Americans tend to take this remarkable stability for granted and are fond of complaining about the inefficiency, obtuseness, and general dullness of the federal government. One should remember the proverbial Chinese curse, “May you live in interesting times.” It is the very lugubriousness of the federal government that allows the states to assert themselves and retain their own individual cultures and ways of going about things.

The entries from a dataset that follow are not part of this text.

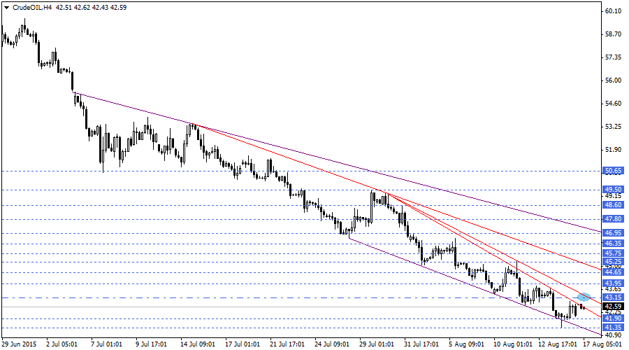Select the 46.35 price level label
This screenshot has height=350, width=629.
[x=613, y=244]
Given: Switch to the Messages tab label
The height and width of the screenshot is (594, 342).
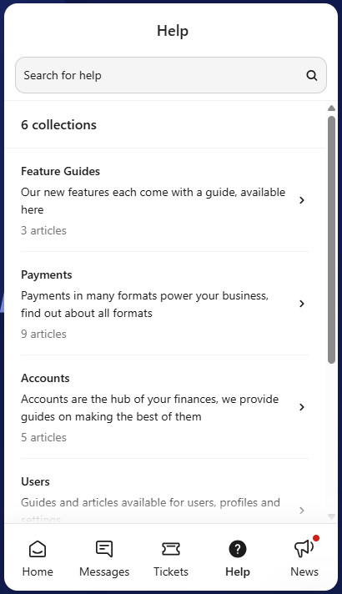Looking at the screenshot, I should click(104, 571).

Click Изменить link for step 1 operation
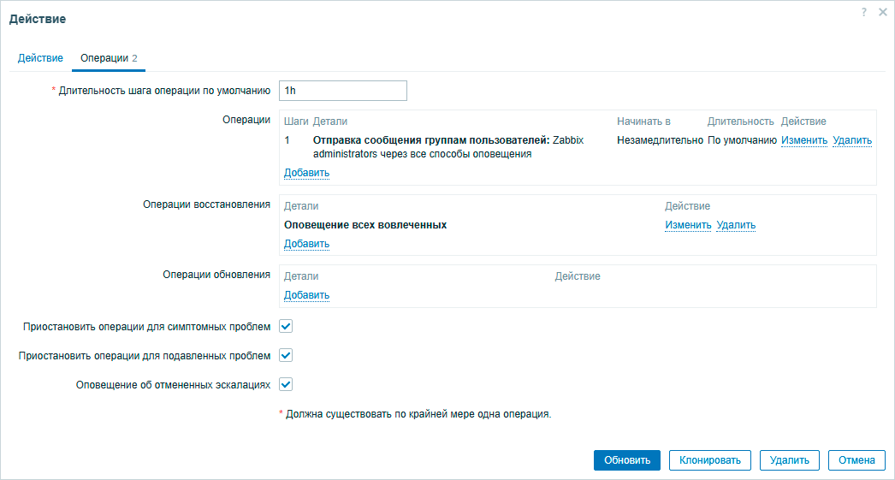pos(803,140)
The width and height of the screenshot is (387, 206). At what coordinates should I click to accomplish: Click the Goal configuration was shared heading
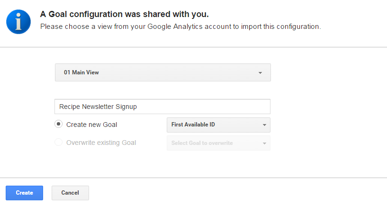[x=125, y=14]
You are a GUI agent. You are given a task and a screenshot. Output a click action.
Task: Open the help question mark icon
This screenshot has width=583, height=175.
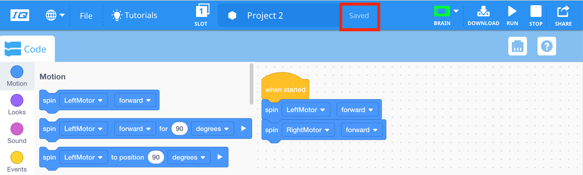click(x=547, y=46)

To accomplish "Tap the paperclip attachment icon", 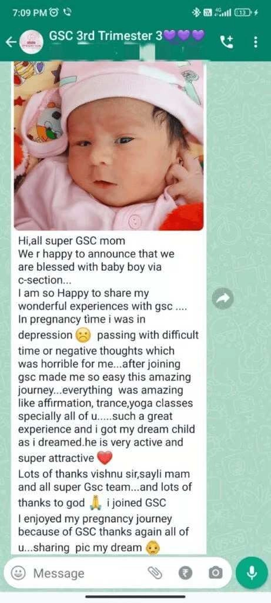I will click(155, 574).
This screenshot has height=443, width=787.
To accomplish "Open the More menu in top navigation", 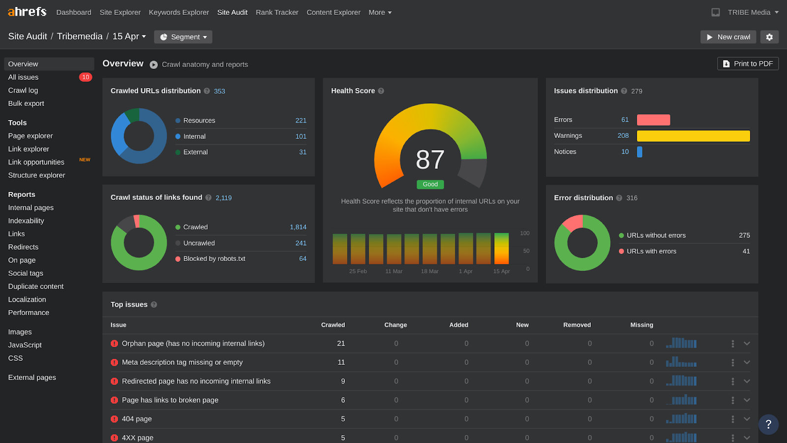I will pyautogui.click(x=380, y=12).
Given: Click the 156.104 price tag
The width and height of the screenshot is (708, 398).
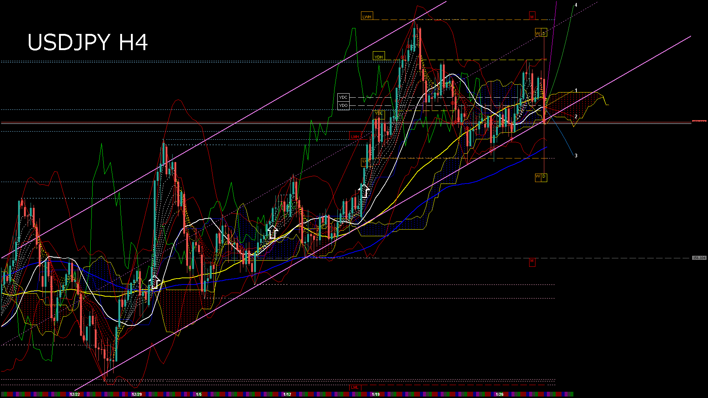Looking at the screenshot, I should pos(699,258).
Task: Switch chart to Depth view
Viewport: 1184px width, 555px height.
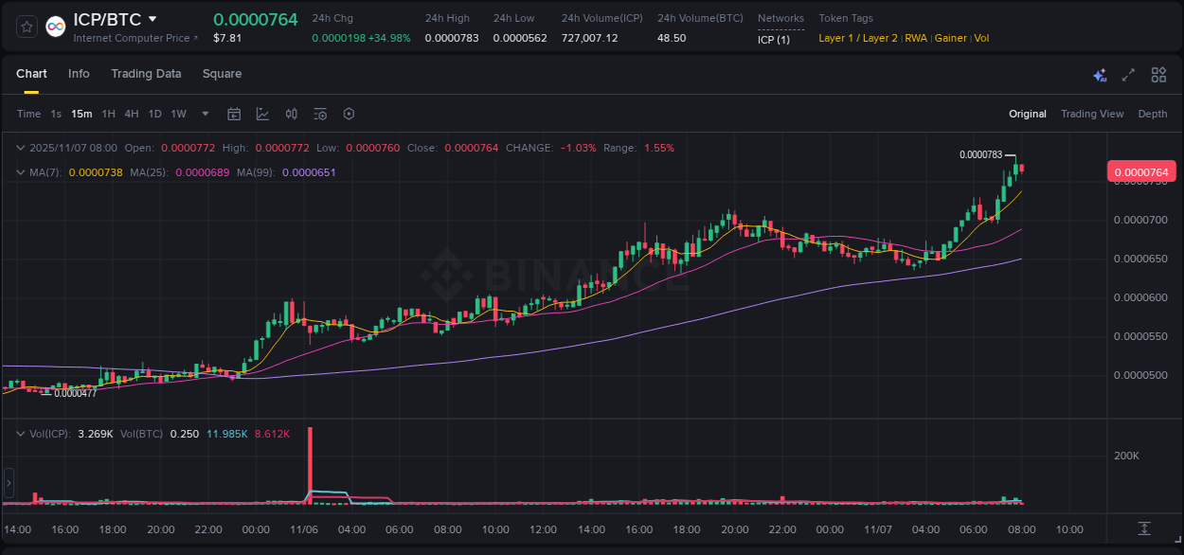Action: 1153,114
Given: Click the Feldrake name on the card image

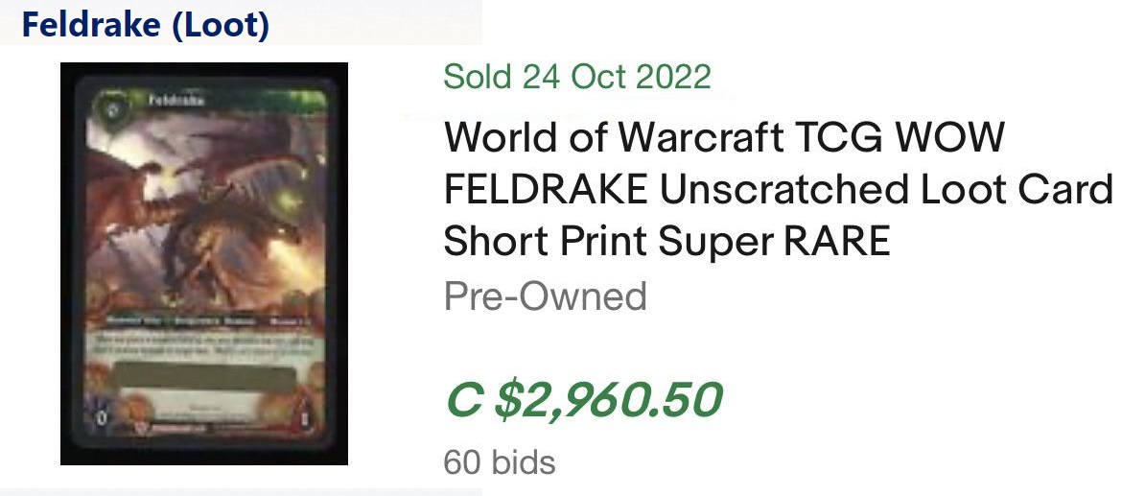Looking at the screenshot, I should (167, 98).
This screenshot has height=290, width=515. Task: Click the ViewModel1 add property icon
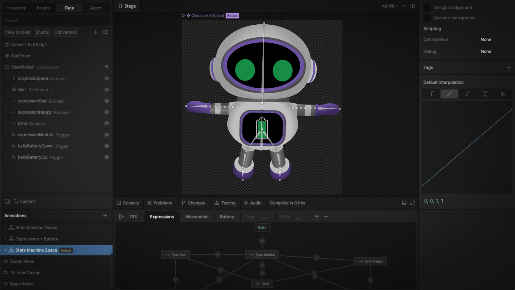tap(106, 67)

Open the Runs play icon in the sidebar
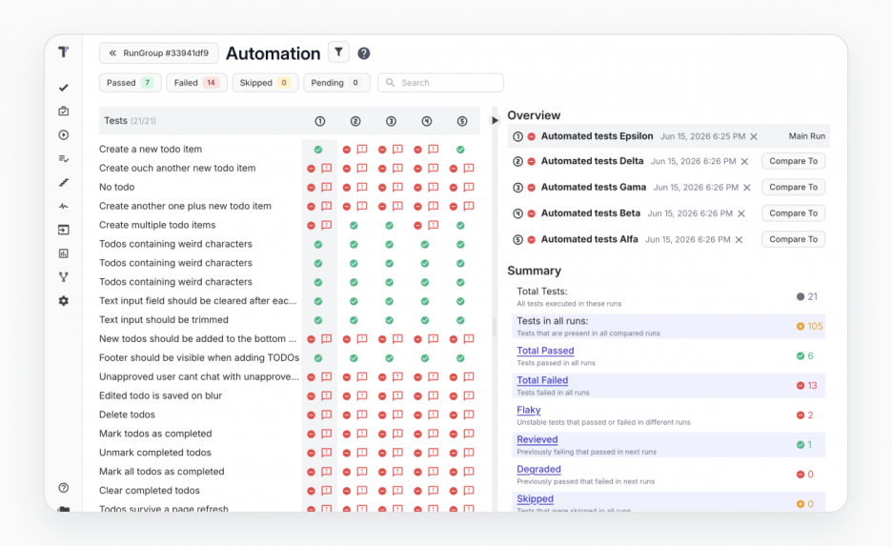click(x=64, y=134)

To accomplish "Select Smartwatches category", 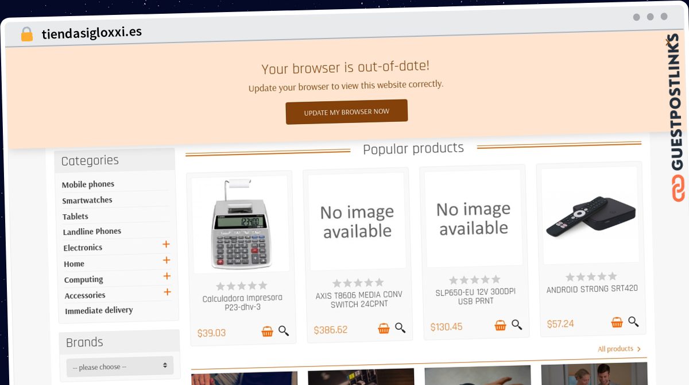I will pyautogui.click(x=87, y=201).
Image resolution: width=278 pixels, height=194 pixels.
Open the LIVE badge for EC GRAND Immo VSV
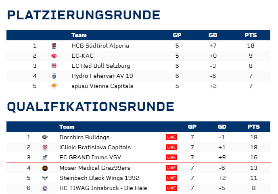coord(171,157)
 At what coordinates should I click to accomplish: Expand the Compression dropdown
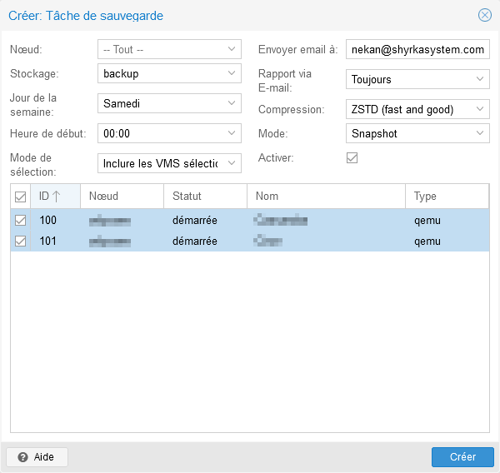(480, 109)
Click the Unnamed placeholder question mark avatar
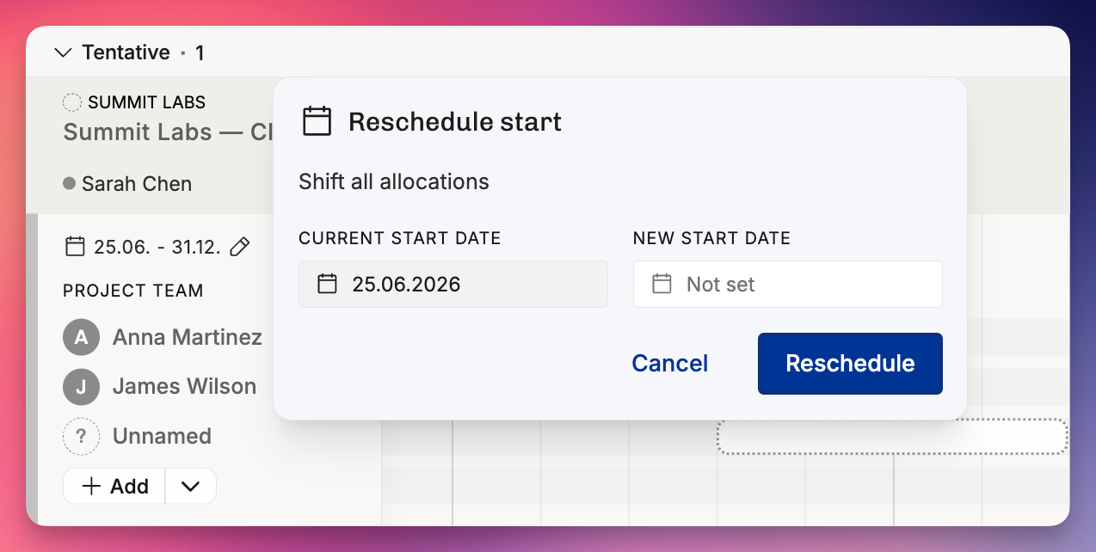The width and height of the screenshot is (1096, 552). 81,436
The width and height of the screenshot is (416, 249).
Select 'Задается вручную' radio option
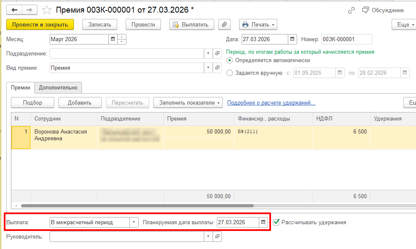point(229,73)
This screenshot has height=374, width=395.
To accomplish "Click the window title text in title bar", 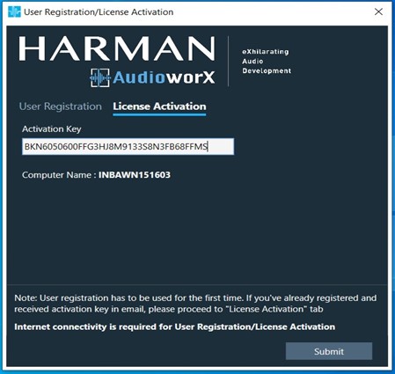I will (99, 12).
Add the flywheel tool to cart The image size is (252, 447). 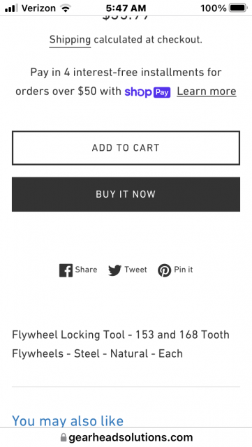coord(126,148)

For example, our newspaper covers both Vermont and New Hampshire, so we pay attention to school administration in both states. How each state goes about overseeing their schools could not be more different in these two states that people from Iowa can probably barely tell apart. This kind of thing simply doesn’t happen in European countries, where education is the province of the national government and everyone gets the same curriculum everywhere.
Just the other day I read that Germany has decided to shut down all 84 of its coal-fired power plants. That, of course, could not happen in the United States. Germany is a federal system too, but its states don’t have as much autonomy as ours do. When I lived in Denmark I was confused to find out that the central government periodically changes the lines on the political map for the entire country all at once. This is a country smaller than New Hampshire and Vermont combined and has the same population as Chicago. But still, wouldn’t it be strange to be told that Washington had just decided that you don’t live in Sullivan County anymore, but for bureaucratic efficiency you now live in a unit that incorporates parts of Sullivan and Grafton counties and has a new name. If you were Danish, you would be used to this. But we’re Americans, where it has never been like that.
Has the federal government grown over the years as a regulatory entity? Definitely. But it has been in the service of preserving the stability that allows the nation to persist and, frankly, thrive. In the deregulatory era since the Reagan Revolution the banking industry has had two colossal meltdowns and energy industry has flooded the market with product, making prices oscillate wildly.
We do not want to drift toward a confederacy. We do not want to be falcons without a falconer. We want to be free, not lost.
Bill Chaisson is the editor of the Eagle Times.